O benefício é vinculado ao Responsável Familiar registrado no Cadastro Único. Por isso, a movimentação dos valores deve ocorrer de forma cuidadosa e sempre dentro das normas estabelecidas. O descumprimento dessas regras pode gerar bloqueios e até consequências legais em casos de fraude.
Quando outra pessoa pode ajudar
Nos saques presenciais realizados em agências da Caixa Econômica Federal ou em casas lotéricas, normalmente é exigida a apresentação de documento oficial do titular.

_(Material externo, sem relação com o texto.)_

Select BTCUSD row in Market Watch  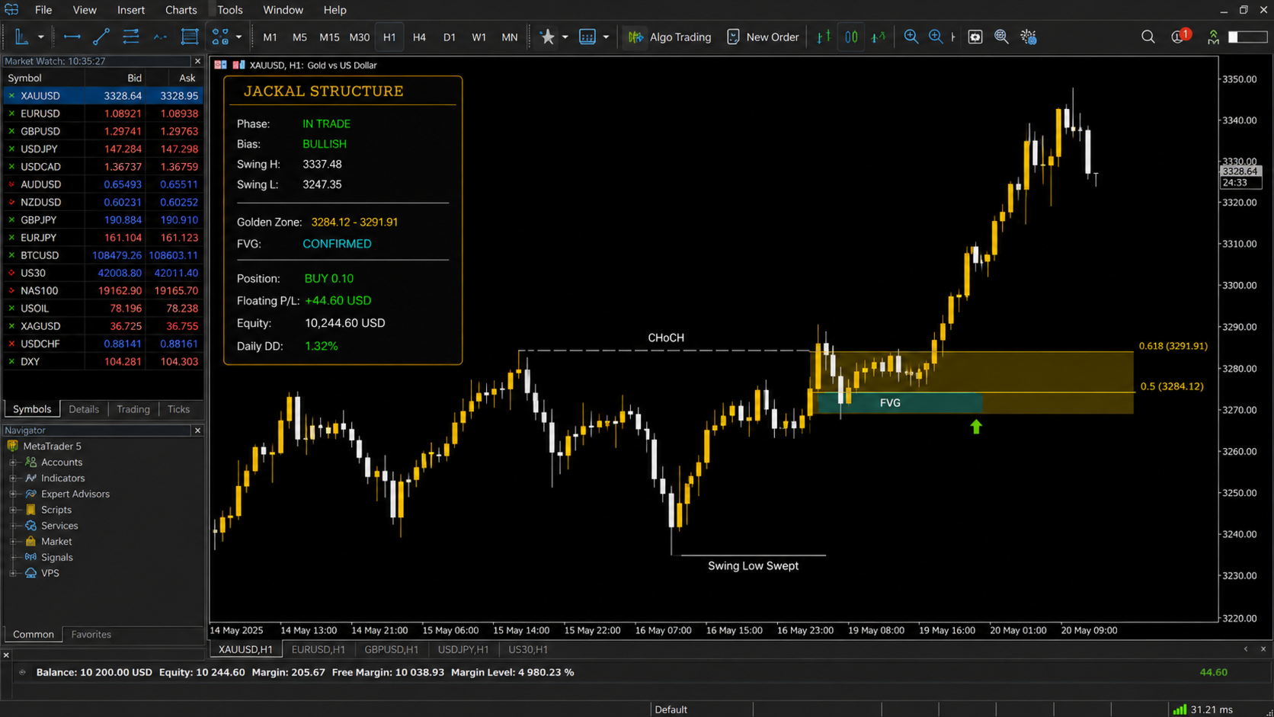click(102, 255)
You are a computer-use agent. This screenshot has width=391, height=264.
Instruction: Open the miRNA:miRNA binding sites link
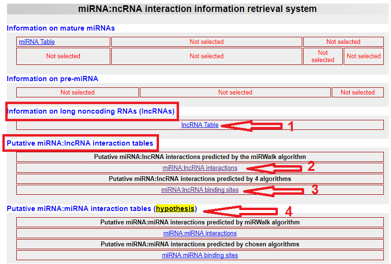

Caso um terceiro tente retirar o benefício sem cumprir as exigências legais, a operação poderá ser recusada pelo atendente.
Já para quem utiliza o aplicativo Caixa Tem, o acesso depende da senha cadastrada pelo próprio beneficiário. Se o titular compartilhar essas informações com um familiar, estará autorizando a movimentação da conta. Ainda assim, toda a responsabilidade pelas transações continuará sendo do beneficiário.

Fraudes podem trazer consequências
O problema não está, necessariamente, em um parente auxiliar na movimentação do benefício. O maior risco aparece quando há utilização indevida dos dados do titular ou apresentação de informações falsas para obter recursos públicos. Nessas situações, podem ser aplicadas penalidades previstas na legislação.
Além disso, compartilhar senhas aumenta a possibilidade de uso indevido da conta. Se ocorrer qualquer irregularidade envolvendo o benefício, a responsabilidade poderá recair sobre o titular cadastrado. Por esse motivo, especialistas recomendam bastante cautela ao fornecer dados de acesso.